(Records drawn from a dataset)

◇ ◇ ◇ ◇ ◇ ◇ ◇

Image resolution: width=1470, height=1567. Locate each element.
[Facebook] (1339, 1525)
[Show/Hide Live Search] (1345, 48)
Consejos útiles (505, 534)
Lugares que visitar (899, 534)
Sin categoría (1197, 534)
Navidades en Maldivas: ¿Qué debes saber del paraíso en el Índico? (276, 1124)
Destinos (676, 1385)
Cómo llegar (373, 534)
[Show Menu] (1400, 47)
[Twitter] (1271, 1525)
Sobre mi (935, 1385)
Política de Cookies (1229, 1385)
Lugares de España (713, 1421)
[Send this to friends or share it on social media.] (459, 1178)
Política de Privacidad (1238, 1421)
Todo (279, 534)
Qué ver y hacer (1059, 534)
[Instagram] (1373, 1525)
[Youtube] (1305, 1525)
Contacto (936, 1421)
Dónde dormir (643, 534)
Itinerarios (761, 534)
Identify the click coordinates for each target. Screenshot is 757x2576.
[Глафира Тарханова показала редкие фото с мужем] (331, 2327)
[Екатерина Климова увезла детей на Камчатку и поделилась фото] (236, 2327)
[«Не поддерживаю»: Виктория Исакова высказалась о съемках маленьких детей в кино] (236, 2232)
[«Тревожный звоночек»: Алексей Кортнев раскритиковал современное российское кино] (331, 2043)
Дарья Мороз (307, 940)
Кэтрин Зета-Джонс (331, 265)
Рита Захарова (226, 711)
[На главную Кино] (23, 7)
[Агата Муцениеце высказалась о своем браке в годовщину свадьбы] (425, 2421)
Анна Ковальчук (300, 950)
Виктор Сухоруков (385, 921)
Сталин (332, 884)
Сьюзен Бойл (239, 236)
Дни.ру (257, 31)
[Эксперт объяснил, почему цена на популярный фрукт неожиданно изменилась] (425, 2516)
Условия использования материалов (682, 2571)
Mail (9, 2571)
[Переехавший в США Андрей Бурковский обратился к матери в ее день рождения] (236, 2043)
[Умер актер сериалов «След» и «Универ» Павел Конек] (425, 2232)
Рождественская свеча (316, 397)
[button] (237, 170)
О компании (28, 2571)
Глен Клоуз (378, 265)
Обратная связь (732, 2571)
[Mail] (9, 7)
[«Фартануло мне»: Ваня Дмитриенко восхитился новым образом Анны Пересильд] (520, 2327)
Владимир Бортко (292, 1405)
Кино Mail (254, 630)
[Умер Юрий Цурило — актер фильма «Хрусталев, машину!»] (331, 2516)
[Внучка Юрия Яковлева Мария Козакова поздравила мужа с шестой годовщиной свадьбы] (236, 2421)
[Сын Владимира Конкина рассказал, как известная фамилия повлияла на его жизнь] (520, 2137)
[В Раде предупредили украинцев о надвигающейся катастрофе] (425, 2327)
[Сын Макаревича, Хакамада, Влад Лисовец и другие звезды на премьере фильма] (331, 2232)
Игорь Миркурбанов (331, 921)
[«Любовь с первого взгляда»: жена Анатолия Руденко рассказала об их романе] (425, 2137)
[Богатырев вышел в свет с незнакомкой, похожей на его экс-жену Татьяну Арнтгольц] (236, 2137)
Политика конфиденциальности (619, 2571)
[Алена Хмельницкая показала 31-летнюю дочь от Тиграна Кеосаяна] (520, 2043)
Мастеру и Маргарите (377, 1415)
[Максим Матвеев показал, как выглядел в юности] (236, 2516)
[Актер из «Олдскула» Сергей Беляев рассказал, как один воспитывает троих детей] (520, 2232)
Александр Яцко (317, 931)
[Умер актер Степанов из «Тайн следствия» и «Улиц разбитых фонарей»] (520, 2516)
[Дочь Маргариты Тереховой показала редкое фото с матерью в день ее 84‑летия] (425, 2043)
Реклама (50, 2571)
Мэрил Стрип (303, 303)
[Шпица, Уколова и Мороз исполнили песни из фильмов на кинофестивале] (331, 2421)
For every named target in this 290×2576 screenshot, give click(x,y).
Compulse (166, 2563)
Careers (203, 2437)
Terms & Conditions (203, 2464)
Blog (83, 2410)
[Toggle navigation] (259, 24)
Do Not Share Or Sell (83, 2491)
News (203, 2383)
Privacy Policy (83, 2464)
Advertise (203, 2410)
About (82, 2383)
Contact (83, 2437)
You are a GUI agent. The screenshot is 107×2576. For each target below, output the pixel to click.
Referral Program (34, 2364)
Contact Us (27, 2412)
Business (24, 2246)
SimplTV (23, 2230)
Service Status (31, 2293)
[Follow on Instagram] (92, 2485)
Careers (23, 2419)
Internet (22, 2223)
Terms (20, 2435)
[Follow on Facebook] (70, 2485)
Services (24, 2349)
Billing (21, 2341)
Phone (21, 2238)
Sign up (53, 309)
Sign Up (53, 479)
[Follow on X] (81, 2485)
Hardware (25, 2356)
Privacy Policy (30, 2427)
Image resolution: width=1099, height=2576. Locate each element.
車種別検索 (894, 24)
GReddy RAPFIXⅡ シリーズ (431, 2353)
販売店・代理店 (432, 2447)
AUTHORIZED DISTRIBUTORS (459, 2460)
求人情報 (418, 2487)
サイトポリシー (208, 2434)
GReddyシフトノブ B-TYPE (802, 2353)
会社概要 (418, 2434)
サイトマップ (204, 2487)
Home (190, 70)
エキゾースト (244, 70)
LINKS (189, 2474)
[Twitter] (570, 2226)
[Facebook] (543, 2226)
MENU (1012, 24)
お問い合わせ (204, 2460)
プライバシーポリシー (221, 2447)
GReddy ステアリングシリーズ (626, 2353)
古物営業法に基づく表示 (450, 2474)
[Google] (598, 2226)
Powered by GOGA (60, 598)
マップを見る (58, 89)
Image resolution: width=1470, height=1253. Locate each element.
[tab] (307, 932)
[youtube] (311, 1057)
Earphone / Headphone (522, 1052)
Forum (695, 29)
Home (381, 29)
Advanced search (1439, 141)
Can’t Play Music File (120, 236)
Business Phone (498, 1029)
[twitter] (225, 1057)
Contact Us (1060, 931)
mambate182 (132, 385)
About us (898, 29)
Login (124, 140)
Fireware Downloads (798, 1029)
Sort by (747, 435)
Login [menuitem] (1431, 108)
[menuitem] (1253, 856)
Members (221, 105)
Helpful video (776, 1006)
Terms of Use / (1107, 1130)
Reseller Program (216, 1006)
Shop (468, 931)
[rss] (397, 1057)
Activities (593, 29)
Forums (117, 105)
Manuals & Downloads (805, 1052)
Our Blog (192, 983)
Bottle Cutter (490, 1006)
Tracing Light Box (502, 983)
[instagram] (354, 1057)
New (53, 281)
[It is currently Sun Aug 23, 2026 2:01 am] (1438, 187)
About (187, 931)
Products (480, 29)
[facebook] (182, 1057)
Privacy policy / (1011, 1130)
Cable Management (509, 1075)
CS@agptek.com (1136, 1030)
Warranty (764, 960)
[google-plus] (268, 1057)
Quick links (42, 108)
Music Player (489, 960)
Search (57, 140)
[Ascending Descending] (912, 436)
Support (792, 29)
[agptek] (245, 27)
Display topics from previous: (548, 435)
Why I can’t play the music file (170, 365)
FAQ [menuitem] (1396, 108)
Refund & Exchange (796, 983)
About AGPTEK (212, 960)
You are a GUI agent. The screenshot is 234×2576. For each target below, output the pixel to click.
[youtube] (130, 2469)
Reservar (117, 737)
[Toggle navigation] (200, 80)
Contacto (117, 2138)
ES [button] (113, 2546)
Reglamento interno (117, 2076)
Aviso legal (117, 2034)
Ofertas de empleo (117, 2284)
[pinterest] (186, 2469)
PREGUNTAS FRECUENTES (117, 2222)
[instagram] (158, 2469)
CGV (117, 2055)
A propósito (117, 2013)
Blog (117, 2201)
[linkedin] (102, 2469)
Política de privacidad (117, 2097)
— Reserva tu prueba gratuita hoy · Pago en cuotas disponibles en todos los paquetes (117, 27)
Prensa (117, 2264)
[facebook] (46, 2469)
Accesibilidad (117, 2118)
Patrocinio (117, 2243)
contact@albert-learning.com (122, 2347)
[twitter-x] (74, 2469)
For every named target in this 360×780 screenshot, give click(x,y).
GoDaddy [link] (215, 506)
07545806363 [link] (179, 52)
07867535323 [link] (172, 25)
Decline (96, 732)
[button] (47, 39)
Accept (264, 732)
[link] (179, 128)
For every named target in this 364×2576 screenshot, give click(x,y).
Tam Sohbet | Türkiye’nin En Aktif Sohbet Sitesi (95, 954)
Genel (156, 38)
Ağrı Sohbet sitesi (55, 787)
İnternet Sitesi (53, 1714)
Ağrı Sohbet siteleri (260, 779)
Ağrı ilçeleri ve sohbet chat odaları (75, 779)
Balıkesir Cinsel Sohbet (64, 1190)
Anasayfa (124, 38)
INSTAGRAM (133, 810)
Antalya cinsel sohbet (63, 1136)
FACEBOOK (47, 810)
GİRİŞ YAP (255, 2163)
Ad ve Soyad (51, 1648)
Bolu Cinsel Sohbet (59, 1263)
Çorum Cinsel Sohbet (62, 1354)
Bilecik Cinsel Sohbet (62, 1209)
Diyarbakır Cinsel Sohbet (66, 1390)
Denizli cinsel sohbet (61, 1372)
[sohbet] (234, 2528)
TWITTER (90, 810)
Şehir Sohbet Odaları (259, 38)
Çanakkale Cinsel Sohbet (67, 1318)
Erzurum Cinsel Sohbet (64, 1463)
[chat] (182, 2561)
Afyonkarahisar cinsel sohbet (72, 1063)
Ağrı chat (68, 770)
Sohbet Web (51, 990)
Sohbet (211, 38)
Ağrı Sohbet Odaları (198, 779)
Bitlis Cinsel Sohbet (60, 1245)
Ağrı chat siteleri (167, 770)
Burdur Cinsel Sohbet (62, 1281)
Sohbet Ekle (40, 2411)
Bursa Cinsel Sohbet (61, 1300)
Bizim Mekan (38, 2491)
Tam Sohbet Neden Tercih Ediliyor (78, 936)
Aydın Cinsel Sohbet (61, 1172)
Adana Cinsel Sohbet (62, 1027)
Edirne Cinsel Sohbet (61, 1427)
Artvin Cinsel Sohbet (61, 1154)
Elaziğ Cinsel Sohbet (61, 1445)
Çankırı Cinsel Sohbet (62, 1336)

◇ ◇ ◇ ◇ ◇ ◇ ◇

Task prompt - Look above for the line with "[Богатырев вышел в" and the line with "GReddyシフトノブ B-TYPE (802, 2353)". Retype those two lines and every line between them exactly, adding nothing.

Written reply -
[Богатырев вышел в свет с незнакомкой, похожей на его экс-жену Татьяну Арнтгольц] (236, 2137)
Политика конфиденциальности (619, 2571)
[Алена Хмельницкая показала 31-летнюю дочь от Тиграна Кеосаяна] (520, 2043)
Мастеру и Маргарите (377, 1415)
[Максим Матвеев показал, как выглядел в юности] (236, 2516)
[Актер из «Олдскула» Сергей Беляев рассказал, как один воспитывает троих детей] (520, 2232)
Александр Яцко (317, 931)
[Умер актер Степанов из «Тайн следствия» и «Улиц разбитых фонарей»] (520, 2516)
[Дочь Маргариты Тереховой показала редкое фото с матерью в день ее 84‑летия] (425, 2043)
Реклама (50, 2571)
Мэрил Стрип (303, 303)
[Шпица, Уколова и Мороз исполнили песни из фильмов на кинофестивале] (331, 2421)
For every named target in this 290×2576 screenshot, give click(x,y).
Compulse (166, 2563)
Careers (203, 2437)
Terms & Conditions (203, 2464)
Blog (83, 2410)
[Toggle navigation] (259, 24)
Do Not Share Or Sell (83, 2491)
News (203, 2383)
Privacy Policy (83, 2464)
Advertise (203, 2410)
About (82, 2383)
Contact (83, 2437)
You are a GUI agent. The screenshot is 107×2576. For each target below, output the pixel to click.
Referral Program (34, 2364)
Contact Us (27, 2412)
Business (24, 2246)
SimplTV (23, 2230)
Service Status (31, 2293)
[Follow on Instagram] (92, 2485)
Careers (23, 2419)
Internet (22, 2223)
Terms (20, 2435)
[Follow on Facebook] (70, 2485)
Services (24, 2349)
Billing (21, 2341)
Phone (21, 2238)
Sign up (53, 309)
Sign Up (53, 479)
[Follow on X] (81, 2485)
Hardware (25, 2356)
Privacy Policy (30, 2427)
Image resolution: width=1099, height=2576. Locate each element.
車種別検索 (894, 24)
GReddy RAPFIXⅡ シリーズ (431, 2353)
販売店・代理店 (432, 2447)
AUTHORIZED DISTRIBUTORS (459, 2460)
求人情報 (418, 2487)
サイトポリシー (208, 2434)
GReddyシフトノブ B-TYPE (802, 2353)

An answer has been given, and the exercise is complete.